Apache Airflow Provider(s)
fab
Versions of Apache Airflow Providers
apache-airflow-providers-fab==3.3.0
apache-airflow-providers-common-sql==1.28.2
apache-airflow-providers-mysql==6.3.4
apache-airflow-providers-cncf-kubernetes==10.11.0
apache-airflow-providers-celery==3.13.0
apache-airflow-providers-standard==1.10.0
Apache Airflow version
3.1.6
Operating System
Debian 12 (bookworm) — official Airflow Docker image
Deployment
Official Apache Airflow Helm Chart
Deployment details
- Kubernetes: Amazon EKS
- Metadata DB: Amazon Aurora MySQL (MySQL 8.0 compatible)
- MySQL
wait_timeout: 28800 seconds (8 hours)
- SQLAlchemy pool config:
pool_recycle=60, pool_pre_ping=true, pool_size=3, max_overflow=2
- api-server replicas: 2 pods
- Airflow image: Custom image based on
apache/airflow:3.1.6 with providers-fab==3.3.0
What happened
The cleanup_session_middleware introduced in PR #61480 (included in providers-fab 3.3.0) calls Session.remove() in a bare finally block without any error handling.
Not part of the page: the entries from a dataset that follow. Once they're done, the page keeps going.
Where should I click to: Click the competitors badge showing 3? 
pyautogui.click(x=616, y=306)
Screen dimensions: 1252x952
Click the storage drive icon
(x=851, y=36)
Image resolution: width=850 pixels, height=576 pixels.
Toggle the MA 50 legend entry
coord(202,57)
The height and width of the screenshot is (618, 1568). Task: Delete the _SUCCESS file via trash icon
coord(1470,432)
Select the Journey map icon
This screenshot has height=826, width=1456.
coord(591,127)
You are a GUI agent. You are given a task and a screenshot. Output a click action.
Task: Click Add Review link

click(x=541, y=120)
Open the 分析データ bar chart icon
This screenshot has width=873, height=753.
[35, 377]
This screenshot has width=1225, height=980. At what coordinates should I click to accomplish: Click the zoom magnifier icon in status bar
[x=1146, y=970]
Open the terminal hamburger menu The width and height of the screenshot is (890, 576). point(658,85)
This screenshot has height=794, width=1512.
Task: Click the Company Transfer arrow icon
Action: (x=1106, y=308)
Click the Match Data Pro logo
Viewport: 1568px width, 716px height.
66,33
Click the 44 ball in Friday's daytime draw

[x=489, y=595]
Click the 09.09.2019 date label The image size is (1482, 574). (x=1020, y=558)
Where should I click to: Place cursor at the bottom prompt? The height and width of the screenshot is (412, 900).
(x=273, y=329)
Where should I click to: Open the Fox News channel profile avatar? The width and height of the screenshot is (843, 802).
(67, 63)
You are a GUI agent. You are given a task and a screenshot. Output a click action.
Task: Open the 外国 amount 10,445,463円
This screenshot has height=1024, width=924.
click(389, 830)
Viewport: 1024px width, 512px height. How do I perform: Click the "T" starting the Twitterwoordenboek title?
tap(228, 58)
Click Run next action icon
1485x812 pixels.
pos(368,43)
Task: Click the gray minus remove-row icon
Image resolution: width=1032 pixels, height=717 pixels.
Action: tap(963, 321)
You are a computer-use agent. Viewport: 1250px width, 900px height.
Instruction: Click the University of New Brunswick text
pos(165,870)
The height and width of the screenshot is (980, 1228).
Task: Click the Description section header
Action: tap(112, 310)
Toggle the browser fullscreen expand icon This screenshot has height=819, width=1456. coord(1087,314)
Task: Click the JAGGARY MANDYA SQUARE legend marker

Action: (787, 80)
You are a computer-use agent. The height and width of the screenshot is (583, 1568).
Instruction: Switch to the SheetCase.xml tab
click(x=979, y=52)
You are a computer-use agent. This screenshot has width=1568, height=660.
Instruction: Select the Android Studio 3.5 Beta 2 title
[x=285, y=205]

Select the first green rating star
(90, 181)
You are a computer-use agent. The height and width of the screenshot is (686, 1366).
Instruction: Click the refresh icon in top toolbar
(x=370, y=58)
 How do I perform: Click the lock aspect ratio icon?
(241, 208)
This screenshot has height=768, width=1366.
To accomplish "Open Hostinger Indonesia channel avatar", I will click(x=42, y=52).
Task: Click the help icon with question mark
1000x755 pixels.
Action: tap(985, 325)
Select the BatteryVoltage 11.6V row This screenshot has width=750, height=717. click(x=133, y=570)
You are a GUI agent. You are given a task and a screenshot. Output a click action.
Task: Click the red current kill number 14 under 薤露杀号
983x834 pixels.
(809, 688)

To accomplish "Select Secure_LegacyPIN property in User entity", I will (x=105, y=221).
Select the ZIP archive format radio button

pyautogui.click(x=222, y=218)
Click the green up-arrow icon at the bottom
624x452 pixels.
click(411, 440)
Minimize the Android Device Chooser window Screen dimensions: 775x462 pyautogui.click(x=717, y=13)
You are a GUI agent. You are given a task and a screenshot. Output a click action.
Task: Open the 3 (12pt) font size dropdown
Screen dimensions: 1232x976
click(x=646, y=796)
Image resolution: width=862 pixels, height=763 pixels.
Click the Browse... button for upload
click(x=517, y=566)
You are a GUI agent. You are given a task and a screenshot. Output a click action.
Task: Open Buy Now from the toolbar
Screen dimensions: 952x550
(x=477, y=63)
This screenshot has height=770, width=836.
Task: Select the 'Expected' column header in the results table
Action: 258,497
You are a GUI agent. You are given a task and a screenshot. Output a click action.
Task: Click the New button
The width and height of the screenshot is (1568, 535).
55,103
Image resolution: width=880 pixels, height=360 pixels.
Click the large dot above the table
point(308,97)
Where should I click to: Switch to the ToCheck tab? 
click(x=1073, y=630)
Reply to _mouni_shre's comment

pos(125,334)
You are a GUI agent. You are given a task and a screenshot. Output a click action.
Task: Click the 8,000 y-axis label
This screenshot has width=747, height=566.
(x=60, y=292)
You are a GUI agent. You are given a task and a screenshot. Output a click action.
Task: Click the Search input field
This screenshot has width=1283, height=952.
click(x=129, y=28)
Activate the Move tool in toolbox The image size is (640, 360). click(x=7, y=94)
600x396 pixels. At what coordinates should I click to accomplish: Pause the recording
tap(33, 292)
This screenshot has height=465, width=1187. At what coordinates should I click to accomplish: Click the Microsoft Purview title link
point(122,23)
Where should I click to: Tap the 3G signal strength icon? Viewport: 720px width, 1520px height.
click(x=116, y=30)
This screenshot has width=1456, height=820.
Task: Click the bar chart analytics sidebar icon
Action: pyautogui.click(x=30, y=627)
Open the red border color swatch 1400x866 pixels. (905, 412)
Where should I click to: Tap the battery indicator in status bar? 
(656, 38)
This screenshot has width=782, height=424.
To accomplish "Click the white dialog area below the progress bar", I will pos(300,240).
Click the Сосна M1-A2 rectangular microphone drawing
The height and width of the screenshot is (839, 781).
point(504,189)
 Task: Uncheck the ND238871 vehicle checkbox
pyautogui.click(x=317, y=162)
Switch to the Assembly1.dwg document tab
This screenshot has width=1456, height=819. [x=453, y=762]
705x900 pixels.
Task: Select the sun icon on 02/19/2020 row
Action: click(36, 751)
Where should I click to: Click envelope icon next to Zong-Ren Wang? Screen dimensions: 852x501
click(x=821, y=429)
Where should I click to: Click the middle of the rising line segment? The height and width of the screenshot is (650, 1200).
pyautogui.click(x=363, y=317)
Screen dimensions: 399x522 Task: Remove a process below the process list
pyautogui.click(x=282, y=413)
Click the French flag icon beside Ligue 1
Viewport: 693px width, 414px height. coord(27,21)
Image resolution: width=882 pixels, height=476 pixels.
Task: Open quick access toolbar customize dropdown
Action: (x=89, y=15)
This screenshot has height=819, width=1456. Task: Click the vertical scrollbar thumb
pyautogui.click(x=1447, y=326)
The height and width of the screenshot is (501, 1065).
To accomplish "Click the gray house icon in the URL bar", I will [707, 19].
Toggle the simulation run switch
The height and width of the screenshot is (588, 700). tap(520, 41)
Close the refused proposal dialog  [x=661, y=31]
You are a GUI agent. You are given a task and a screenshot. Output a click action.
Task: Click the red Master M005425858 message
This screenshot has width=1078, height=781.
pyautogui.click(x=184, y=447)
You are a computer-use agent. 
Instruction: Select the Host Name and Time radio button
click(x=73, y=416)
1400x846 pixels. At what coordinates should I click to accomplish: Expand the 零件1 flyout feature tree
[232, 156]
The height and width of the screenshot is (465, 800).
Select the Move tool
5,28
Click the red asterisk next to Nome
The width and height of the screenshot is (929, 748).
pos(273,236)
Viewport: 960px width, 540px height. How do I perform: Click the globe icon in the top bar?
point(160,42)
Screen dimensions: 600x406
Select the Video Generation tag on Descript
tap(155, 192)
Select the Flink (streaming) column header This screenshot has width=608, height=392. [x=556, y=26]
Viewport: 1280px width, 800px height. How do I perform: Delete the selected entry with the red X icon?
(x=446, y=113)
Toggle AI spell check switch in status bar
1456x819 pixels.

When the underlying MySQL connection has been closed server-side (e.g., due to timeout, network interruption, or Aurora failover), Session.remove() internally attempts a ROLLBACK on the dead connection, which raises MySQLdb.OperationalError: (2006, 'Server has gone away').
This unhandled exception propagates up as a 500 Internal Server Error to the client, even though the original request may have completed successfully.
Error log from api-server pod:
2026-02-20T05:50:24.526091553Z [error ] Exception in ASGI application [airflow.providers.fab.auth_manager.fab_auth_manager] loc=fab_auth_manager.py:243
Traceback (most recent call last):
File ".../uvicorn/protocols/http/h11_impl.py", line 406, in run_asgi
result = await app(self.scope, self.receive, self.send)
...
File ".../airflow/providers/fab/auth_manager/fab_auth_manager.py", line 243, in cleanup_session_middleware
settings.Session.remove()
File ".../sqlalchemy/orm/scoping.py", line 246, in remove
self.registry().close()
File ".../sqlalchemy/orm/session.py", line 2081, in close
self._close_impl(invalidate=False)
File ".../sqlalchemy/orm/session.py", line 2124, in _close_impl
self.rollback()
...
File ".../MySQLdb/connections.py", line 260, in query
_mysql.connection.query(self, query)
MySQLdb.OperationalError: (2006, 'Server has gone away')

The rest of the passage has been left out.